What is a muscle up?
If you’ve spent any time around CrossFit boxes (or Instagram accounts), you might have seen people pull themselves up and over the bars of a rig – or even a pair of gymnastics rings. That tricky looking movement is called a muscle up.
Muscle ups start from a hang position. From there, you pull yourself up, press to extended arms, and finish in a supported position with your arms extended downwards (the bar or gymnastics rings at your hip level).
It’s an advanced calisthenics movement, but everybody starts somewhere. Let’s learn how to muscle up.
What are the benefits of muscle ups?
Why should you learn muscle ups and incorporate them into your functional fitness training? A muscle up is a pull, push, and core exercise and challenges almost every muscle in your body. Plus, it’s a great skill to learn.
Increase your grip strength – a skill that transfers to plenty of other exercises and pieces of equipment.
Build arm muscle – this exercise challenges your biceps and triceps evenly with functional strength.
Challenge your core – muscle ups target your core and abs in a similar way to a pull up, toes-to-bar, or plank.
Get glutes – believe it or not, muscle ups also target your hips and glutes as you propel yourself up and over the bar.
Better back – unsurprisingly, muscle ups target all of the muscles of your back, especially your lats and rhomboids.
How to do a muscle up
You can do muscle ups on parallel bars org gymnastics rings, but in this article we’ll focus on bar muscles ups.
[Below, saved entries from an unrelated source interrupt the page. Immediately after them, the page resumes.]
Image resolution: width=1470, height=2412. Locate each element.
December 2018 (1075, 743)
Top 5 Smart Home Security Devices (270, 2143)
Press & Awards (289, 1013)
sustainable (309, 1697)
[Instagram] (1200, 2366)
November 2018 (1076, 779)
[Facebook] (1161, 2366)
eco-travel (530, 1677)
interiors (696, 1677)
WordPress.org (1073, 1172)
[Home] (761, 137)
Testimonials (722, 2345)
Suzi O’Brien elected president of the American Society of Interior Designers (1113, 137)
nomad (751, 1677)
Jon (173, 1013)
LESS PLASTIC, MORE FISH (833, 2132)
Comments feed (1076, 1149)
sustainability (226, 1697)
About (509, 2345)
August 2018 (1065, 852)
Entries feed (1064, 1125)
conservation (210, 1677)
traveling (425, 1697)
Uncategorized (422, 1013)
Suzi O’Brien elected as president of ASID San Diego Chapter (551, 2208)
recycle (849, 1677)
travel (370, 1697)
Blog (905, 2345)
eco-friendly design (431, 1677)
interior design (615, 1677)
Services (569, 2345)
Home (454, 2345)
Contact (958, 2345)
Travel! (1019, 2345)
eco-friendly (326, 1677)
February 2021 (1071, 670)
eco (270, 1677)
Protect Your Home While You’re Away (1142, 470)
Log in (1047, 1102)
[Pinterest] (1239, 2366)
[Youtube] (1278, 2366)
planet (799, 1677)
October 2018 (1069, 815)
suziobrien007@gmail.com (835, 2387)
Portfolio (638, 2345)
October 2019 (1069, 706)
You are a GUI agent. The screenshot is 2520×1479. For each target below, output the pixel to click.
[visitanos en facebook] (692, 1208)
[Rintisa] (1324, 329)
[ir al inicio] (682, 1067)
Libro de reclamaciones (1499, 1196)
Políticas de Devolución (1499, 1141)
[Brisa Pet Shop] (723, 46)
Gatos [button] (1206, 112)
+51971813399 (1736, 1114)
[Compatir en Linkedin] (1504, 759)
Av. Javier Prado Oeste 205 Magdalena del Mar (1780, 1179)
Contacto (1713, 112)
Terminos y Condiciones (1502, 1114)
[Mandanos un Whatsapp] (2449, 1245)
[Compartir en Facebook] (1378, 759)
Muscle ups combine the movements of a pull up, a dip, and a dynamic kip, so make sure you can do these first. A good target to aim for is 10 kipping pull ups and 10 dips before you take on the muscle up (it’s definitely not a beginner exercise).
Master your first muscle up
Stage 1: start in a free hang, and swing forward and then back into a hollow rock position
Stage 2: from this kipping position, pull the bar towards your chest, engaging your lats and keeping your body tight
Stage 3: engage your hips and drive them towards the bar
Stage 4: crunch your body over the bar (like a fast sit up) to bring your upper body over the bar
Stage 5: lock out your arms so your upper body is above the bar from your hip area
Need to scale muscle ups?
Don’t worry – most people do at first. You can scale muscle ups by jumping the first stage from a stack of plates or a low box. Or use a bar to support your feet for band-assisted muscle ups. It really depends on where your weakest point of the movement is. If your weakest point is confidence (it can feel scary at the top of a muscle up!) then our best advice is to have a spotter and just get on with it – you’ll soon get used to it.
How often to practice muscle ups
If you want to master muscle ups, you should build accessory work and the individual parts of the movement (kipping pull ups, dips, chest to bar, inverted rows) frequently. Practice actual muscle ups 2-3 times a week either as a dedicated skills session or at the end of your WOD. Like any new skill, they take time to master, but once you’ve done them you won’t lose the ability.